Collected data
================
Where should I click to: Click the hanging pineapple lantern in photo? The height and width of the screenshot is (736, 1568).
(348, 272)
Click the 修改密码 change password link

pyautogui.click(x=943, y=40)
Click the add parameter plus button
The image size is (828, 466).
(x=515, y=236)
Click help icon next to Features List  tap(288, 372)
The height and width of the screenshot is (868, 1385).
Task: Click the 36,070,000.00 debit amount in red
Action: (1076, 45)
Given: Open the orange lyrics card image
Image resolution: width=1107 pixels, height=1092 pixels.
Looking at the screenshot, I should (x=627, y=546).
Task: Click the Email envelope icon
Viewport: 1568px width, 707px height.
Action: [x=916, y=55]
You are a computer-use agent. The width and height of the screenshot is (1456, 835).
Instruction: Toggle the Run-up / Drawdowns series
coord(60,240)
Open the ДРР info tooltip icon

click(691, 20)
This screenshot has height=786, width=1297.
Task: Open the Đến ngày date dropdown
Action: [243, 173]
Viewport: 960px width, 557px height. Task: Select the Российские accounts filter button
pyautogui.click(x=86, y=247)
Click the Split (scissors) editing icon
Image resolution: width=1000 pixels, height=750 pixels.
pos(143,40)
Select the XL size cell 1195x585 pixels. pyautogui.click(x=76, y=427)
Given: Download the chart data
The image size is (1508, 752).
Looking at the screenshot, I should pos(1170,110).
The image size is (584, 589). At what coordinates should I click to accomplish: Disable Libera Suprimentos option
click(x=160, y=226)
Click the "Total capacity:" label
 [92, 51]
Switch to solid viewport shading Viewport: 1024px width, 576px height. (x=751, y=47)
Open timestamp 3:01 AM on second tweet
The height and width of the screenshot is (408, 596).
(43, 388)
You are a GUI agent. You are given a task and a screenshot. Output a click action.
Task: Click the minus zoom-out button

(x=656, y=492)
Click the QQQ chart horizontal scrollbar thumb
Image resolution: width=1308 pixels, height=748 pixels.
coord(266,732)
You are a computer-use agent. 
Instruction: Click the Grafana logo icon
================
--- ACTIVITY ---
Look for the line with "The image size is (1508, 752)." in the records above. Repeat it and each line after it exactly.

--- EXERCISE RESPONSE ---
The image size is (1508, 752).
Looking at the screenshot, I should pos(1170,110).
The image size is (584, 589). At what coordinates should I click to accomplish: Disable Libera Suprimentos option
click(x=160, y=226)
Click the "Total capacity:" label
 [92, 51]
Switch to solid viewport shading Viewport: 1024px width, 576px height. (x=751, y=47)
Open timestamp 3:01 AM on second tweet
The height and width of the screenshot is (408, 596).
(43, 388)
You are a GUI agent. You are given a task and a screenshot. Output a click action.
Task: Click the minus zoom-out button

(x=656, y=492)
Click the QQQ chart horizontal scrollbar thumb
Image resolution: width=1308 pixels, height=748 pixels.
coord(266,732)
You are a computer-use agent. 
Instruction: Click the Grafana logo icon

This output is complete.